- Born: March 18, 1975 (age 50) Toronto, Ontario, Canada
- Height: 5 ft 10 in (178 cm)
- Weight: 174 lb (79 kg; 12 st 6 lb)
- Position: Forward
- Shot: right
- Played for: Newcastle Vipers Manchester Phoenix
- Playing career: 1996–2007

= Matthew Beveridge =

Canadian ice hockey player

Matthew Beveridge (born March 18, 1975) is a Canadian retired professional ice hockey player. Beveridge also used to coach for Lucas Miller's Hi-Performance Hockey in Brampton, Ontario.

Beveridge was born in Toronto, Ontario. Although drafted into the OHL by the Peterborough Petes, Beveridge's senior professional career was kick started with his move to the United Kingdom in 1996, where he played for the Whitley Warriors, a team once coached by Mike Babcock. At the British National League level, he scored 100 points in just 36 games.

This productivity saw him move to Germany for the 1997/1998 term, which he spent as an ESC Dorfen player in the German second division. Once again Beveridge scored points easily, with 68 in just 50 games. He returned to the U.K. the following season and played in the BNL, although this time with the Peterborough Pirates. His points ratio of greater than a point per game helped the Pirates into the post season. A further move within the BNL followed in the summer of 2000, this time to the Paisley Pirates. Beveridge's productivity continued, this time with 48 points in 34 games.

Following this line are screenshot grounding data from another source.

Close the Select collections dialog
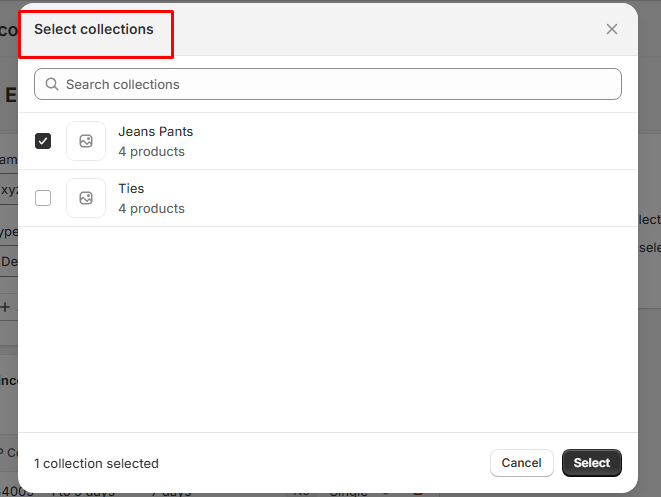Screen dimensions: 661x497 click(x=612, y=29)
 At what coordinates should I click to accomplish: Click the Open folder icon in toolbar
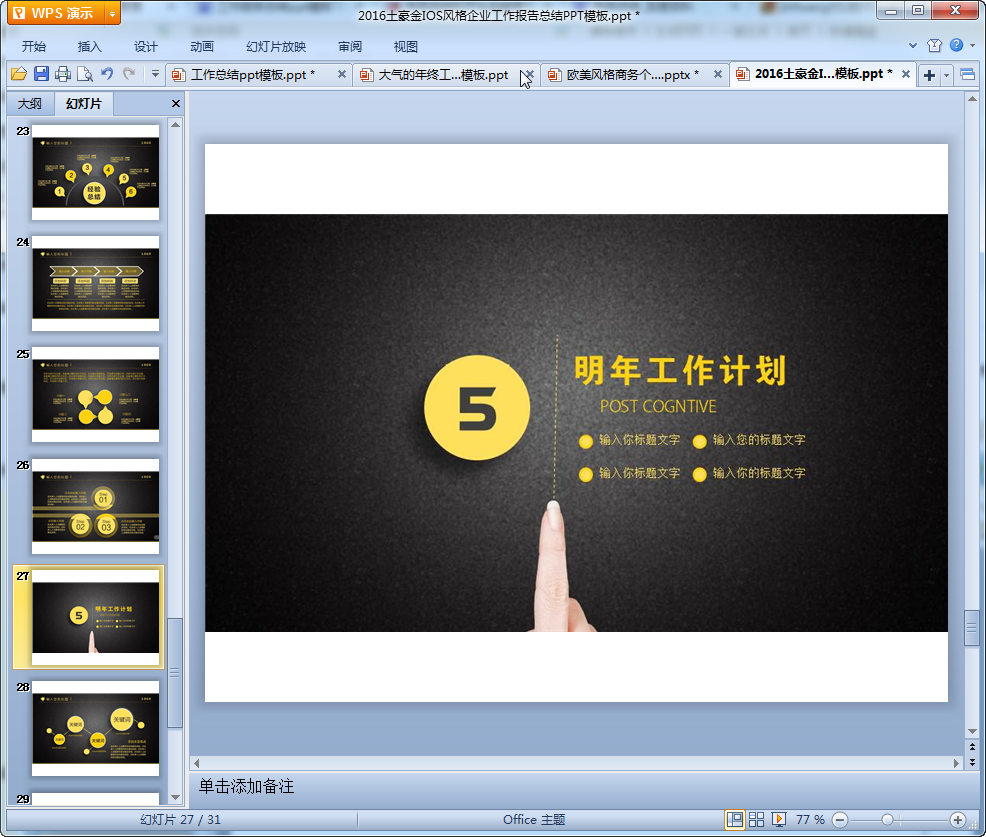(19, 74)
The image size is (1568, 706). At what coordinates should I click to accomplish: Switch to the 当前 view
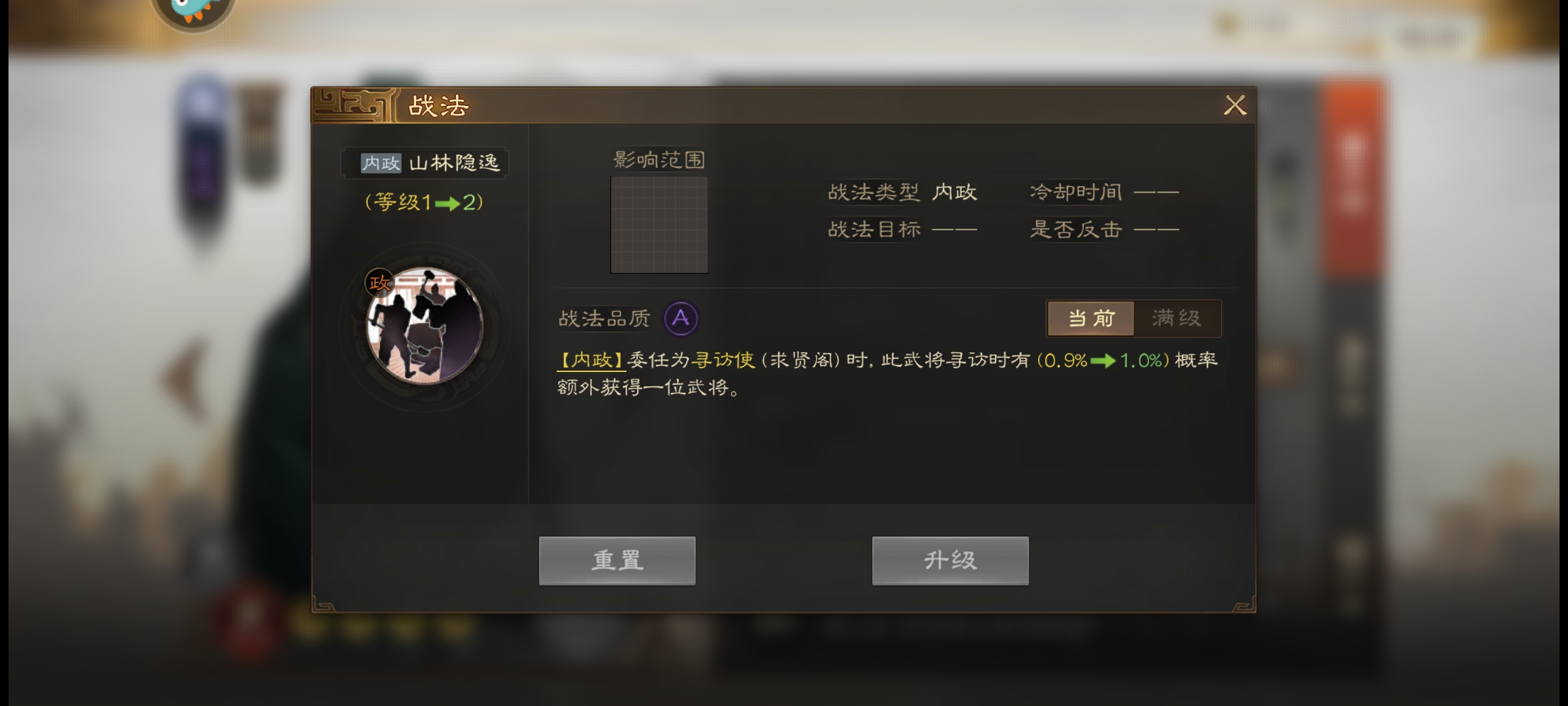[x=1091, y=318]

Despite this, the Pirates failed to make the post-season and so Beveridge left for the Invicta Dynamos of the recently founded EPL. Beveridge spent three seasons in Gillingham, scoring 252 points. This prompted a chance at the higher BNL level again, with Beveridge moving north to the former ISL team the Newcastle Vipers. Through the 2003/04 and 2004/05 seasons, Beveridge was again a leading scorer for the Vipers.

As one of the leading BNL teams, the Vipers were invited to join the newly formed EIHL in 2005/06. At this higher level, Beveridge scored 25 points in 44 games and was unable to match his previous scoring rate. This led to the Vipers releasing him in the summer of 2006. His signature was quickly snapped up by the Manchester Phoenix, icing in their debut season in the EIHL. Beveridge played just three games for the Phoenix however, before re-joining Newcastle mid-season.

He failed to settle however, despite scoring 5 points in the 9 games in which he featured and another mid-season move followed, this time to the Sheffield Scimitars, the EPL team of the Sheffield Steelers organisation. Beveridge made just one appearance before moving on again however, this time to the Bracknell Bees, where he totalled a remarkable 61 points in 24 games, a ratio of almost three points per game.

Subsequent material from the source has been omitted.